Page extract -
○ ○ ○ ○

As generative artificial intelligence (AI) systems become increasingly embedded in creative and commercial ecosystems, a growing claim has emerged: that training AI models on copyrighted works qualifies as “fair dealing”.
This argument, however, rests on a fundamental misreading of Indian copyright law and is often borrowed uncritically from US-centric fair use discourse.
Under the Copyright Act, 1957, fair dealing is not a flexible or open-ended defence. It is a narrow, purpose-specific statutory exception. Before any court can examine whether a use is “fair”, it must first determine whether the use falls within one of the expressly enumerated purposes under Section 52. If that threshold is not met, the enquiry ends.
When this statutory structure is applied faithfully, AI training struggles to clear the initial purpose test itself. As a result, the fair dealing defence may be unavailable at the outset.
Unlike the United States’ open-textured fair use doctrine, India follows a closed-list model of copyright exceptions. Section 52(1)(a) permits fair dealing only for the following purposes:
Criticism or review;
Private or personal use, including research; and
Reporting of current affairs.
Indian courts have repeatedly emphasised that these categories are exhaustive. In Super Cassettes Industries Ltd v. Hamar Television Network Pvt Ltd (2011), the Delhi High Court made it clear that fair dealing requires both fairness in the manner of use and conformity with one of the listed statutory purposes. The latter operates as a threshold condition. This sequencing is crucial. The question of “fairness” arises only after the court is satisfied that the impugned use fits within a permitted purpose. Any argument that AI training qualifies as fair dealing must, therefore, begin and succeed at this first gate.

○ ○ ○ ○

Available data -

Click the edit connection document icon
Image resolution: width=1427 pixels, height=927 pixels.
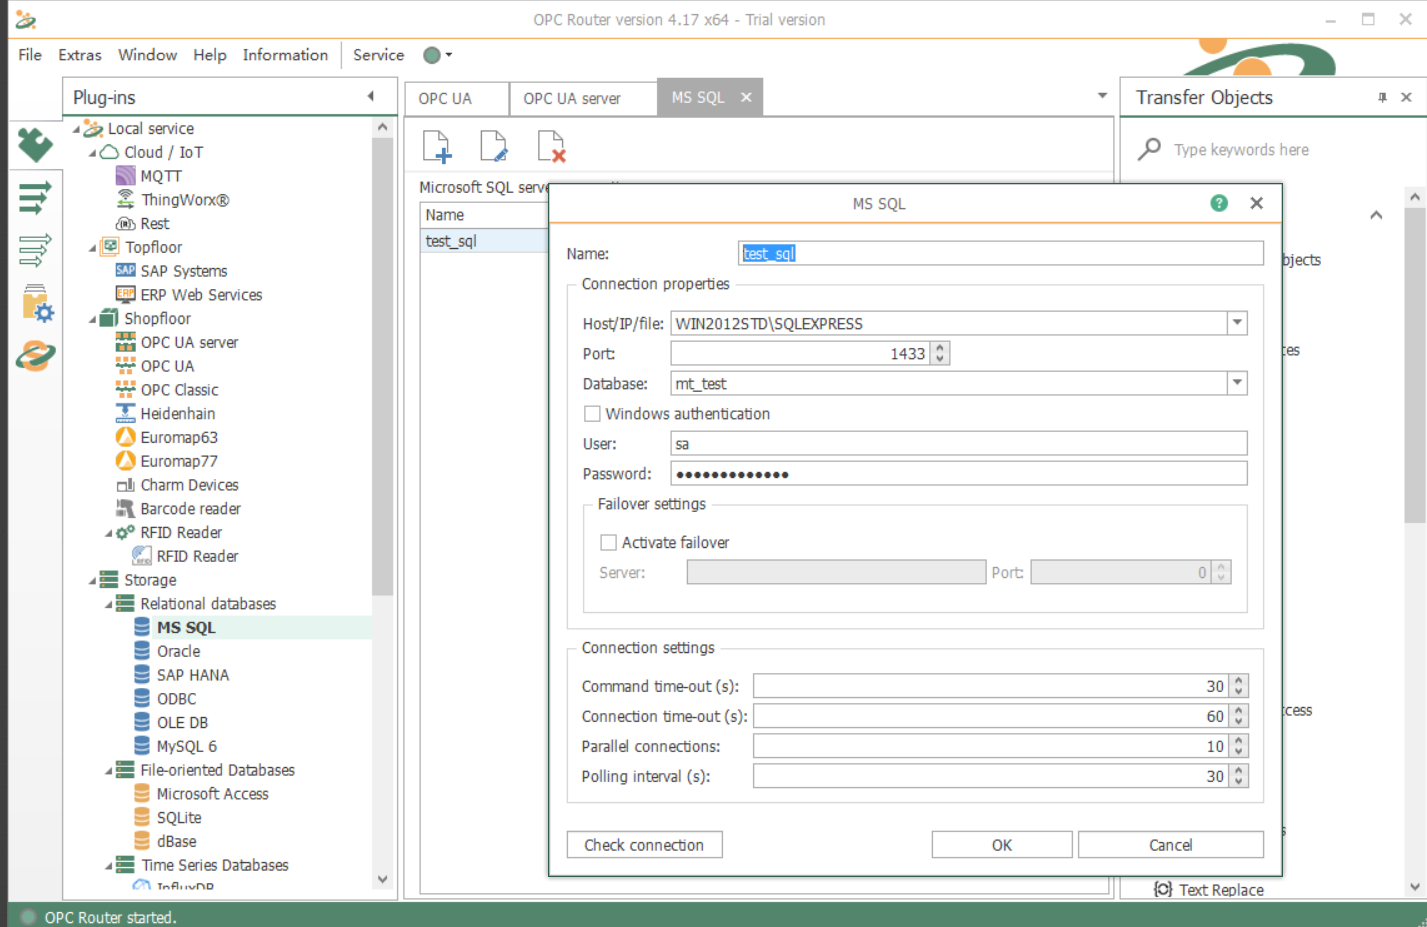pyautogui.click(x=494, y=146)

○ ○ ○ ○

Directive - Could you copy out the whole passage above on AI training and fair dealing under Indian copyright law, word for word?

The response -
As generative artificial intelligence (AI) systems become increasingly embedded in creative and commercial ecosystems, a growing claim has emerged: that training AI models on copyrighted works qualifies as “fair dealing”.
This argument, however, rests on a fundamental misreading of Indian copyright law and is often borrowed uncritically from US-centric fair use discourse.
Under the Copyright Act, 1957, fair dealing is not a flexible or open-ended defence. It is a narrow, purpose-specific statutory exception. Before any court can examine whether a use is “fair”, it must first determine whether the use falls within one of the expressly enumerated purposes under Section 52. If that threshold is not met, the enquiry ends.
When this statutory structure is applied faithfully, AI training struggles to clear the initial purpose test itself. As a result, the fair dealing defence may be unavailable at the outset.
Unlike the United States’ open-textured fair use doctrine, India follows a closed-list model of copyright exceptions. Section 52(1)(a) permits fair dealing only for the following purposes:
Criticism or review;
Private or personal use, including research; and
Reporting of current affairs.
Indian courts have repeatedly emphasised that these categories are exhaustive. In Super Cassettes Industries Ltd v. Hamar Television Network Pvt Ltd (2011), the Delhi High Court made it clear that fair dealing requires both fairness in the manner of use and conformity with one of the listed statutory purposes. The latter operates as a threshold condition. This sequencing is crucial. The question of “fairness” arises only after the court is satisfied that the impugned use fits within a permitted purpose. Any argument that AI training qualifies as fair dealing must, therefore, begin and succeed at this first gate.